Question 5800X fails single core cycler test

Nov 26, 2005
15,093
312
126
Bought the chip in Nov. 2020 for my main/daily rig and it's been running relatively smooth since then. I had a system crash with the following reboot saying there was no drive. Don't know what fixed it but 3rd or 4th boot it came back to life. I had a screen flicker about a week or so ago but nothing ended up happening: my GPU is really outdated it's a Radeon 6450 passive card with a 140mm fan blowing over it - stays cool. I'm not experiencing reboots nor WHEA errors but I decided to run a P95 core cycler test called CoreCycler-v0.7.9.2 that I found on the Overclock forums. Link: https://github.com/sp00n/corecycler The 5th or 6th core consistently gives an error (only 2 tests) The bios is a full release by Asus 3302 for the Dark Hero. However, it can pass OCCT for an hour without WHEA errors or any errors. Everything is at default, even the memory.
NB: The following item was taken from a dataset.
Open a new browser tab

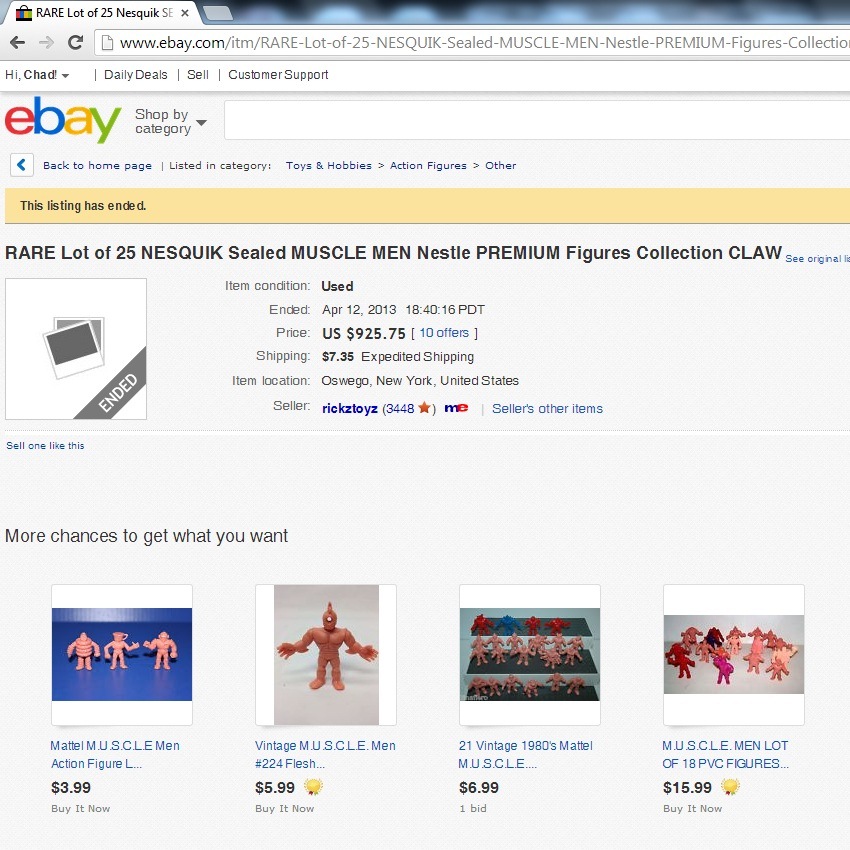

5800X error at stock bios - edit.jpg


It seems ok but I'm developing a little suspicion. I've already visited the AMD Warranty page. Maybe it's the bios.. I'm waiting for the next release which is fairly soon, there's a beta with the mouse fix AGESA 1.2.0.2 listed on the support page.. I'm hesitant about going back to an older bios but I might look into it if I have to.

What do you think?
 

Kocicak

Senior member
Jan 17, 2019
982
973
136
You could try to put a little positive offset to the CPU voltage to try, if the problems go away. If they do, this offset is small and it does not cause any troubles (overheating etc.), you can keep it this way, or RMA it.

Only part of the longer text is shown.